読書感想文


活字狂想曲 怪奇作家の長すぎた会社の日々
倉阪鬼一郎著
時事通信社
1999年3月20日第1刷
定価1600円

 話題のエッセイ集を遅まきながら読む。
 著者がサラリーマンにはなじまないと思い続けながらも、食いつなぐために勤め続けた印刷会社。校正係をしながら見つめ続けた業界、会社、同僚たちの様子をシニカルに、そしていくぶん自嘲気味に綴った〈会社の民俗誌〉、というわけ。
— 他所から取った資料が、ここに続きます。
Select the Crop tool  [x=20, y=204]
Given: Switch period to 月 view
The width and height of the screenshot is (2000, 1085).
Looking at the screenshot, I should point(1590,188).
 大上段に振りかぶって日本社会をぶったぎるというわけでもなく、特殊な例をとりあげて笑い飛ばすというわけでもない。自分を「奇人」「変人」と規定しておいて、そこから見た「まとも」な社会の異常さを見せている。自分の「変人」ぶりをやや強調しすぎている気もするし、またそのようにふるまおうと意識しているという感じもあるが、そういうスタンスだから本書は成立している、というようにも思う。ここらあたりのバランスは絶妙。
 実は、私は著者の小説は未読。小説の前にこういうエッセイを読んでしまうと、こちらのイメージにとらわれてしまいそうだ。先になにか小説を読んでおくべきであったか。